## [Given instruction]
Can you rewrite the entries from the line containing "Task: Click the 95,990 valuation amount" through the end of the entries, swapping "Task" for "Goal" and leaving everything else as it is?

## [Input data]
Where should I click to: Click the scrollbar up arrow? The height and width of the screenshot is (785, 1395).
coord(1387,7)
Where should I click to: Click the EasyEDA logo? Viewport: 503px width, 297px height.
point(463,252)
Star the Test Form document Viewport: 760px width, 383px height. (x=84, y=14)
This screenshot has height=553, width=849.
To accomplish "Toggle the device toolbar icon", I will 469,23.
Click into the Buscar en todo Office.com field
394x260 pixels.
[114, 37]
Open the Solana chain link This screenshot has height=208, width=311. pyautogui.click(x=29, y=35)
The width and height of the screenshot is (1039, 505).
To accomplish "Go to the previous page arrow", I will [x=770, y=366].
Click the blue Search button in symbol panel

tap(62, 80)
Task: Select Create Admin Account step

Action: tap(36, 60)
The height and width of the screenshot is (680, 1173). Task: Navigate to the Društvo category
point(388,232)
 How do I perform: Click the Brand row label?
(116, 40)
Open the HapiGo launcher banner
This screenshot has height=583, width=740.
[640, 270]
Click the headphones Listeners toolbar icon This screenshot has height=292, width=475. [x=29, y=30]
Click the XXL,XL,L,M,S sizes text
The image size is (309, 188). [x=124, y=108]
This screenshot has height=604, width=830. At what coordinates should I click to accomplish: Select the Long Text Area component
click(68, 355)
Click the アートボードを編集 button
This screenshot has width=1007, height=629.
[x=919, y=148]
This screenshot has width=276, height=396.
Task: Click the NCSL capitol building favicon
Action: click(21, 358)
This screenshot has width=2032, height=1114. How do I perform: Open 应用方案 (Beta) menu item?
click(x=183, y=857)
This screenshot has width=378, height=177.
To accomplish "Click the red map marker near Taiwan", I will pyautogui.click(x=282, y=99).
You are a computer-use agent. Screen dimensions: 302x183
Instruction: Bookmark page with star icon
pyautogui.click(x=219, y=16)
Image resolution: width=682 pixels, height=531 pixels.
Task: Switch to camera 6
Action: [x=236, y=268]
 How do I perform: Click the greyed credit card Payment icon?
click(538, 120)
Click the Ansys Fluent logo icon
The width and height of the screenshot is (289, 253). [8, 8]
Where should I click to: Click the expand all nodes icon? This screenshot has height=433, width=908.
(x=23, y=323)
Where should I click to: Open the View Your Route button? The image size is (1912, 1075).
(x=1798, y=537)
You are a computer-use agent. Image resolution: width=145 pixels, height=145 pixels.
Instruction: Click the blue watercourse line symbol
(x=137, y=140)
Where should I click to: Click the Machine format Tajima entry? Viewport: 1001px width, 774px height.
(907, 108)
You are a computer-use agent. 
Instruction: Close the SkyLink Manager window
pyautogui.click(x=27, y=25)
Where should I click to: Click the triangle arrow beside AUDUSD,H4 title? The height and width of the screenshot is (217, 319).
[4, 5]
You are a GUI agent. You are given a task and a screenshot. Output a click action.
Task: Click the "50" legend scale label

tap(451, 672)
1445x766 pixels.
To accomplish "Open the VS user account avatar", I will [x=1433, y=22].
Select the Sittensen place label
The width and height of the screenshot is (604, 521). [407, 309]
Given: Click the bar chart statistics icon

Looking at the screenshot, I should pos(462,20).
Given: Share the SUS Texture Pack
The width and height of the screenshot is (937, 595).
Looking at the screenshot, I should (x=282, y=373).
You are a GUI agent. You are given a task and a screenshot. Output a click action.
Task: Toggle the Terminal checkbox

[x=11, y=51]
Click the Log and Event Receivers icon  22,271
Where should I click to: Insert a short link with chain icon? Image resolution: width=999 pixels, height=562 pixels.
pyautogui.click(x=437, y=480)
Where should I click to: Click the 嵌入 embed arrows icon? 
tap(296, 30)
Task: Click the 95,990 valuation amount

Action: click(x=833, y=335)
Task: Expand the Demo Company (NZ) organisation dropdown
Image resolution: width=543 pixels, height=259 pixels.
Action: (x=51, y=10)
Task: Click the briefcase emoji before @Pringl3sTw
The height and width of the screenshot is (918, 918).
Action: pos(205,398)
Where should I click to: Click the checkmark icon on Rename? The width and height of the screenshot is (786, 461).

## [Final result]
Goal: Click the 95,990 valuation amount

Action: click(x=833, y=335)
Goal: Expand the Demo Company (NZ) organisation dropdown
Image resolution: width=543 pixels, height=259 pixels.
Action: (x=51, y=10)
Goal: Click the briefcase emoji before @Pringl3sTw
The height and width of the screenshot is (918, 918).
Action: pos(205,398)
Where should I click to: Click the checkmark icon on Rename? The width and height of the screenshot is (786, 461).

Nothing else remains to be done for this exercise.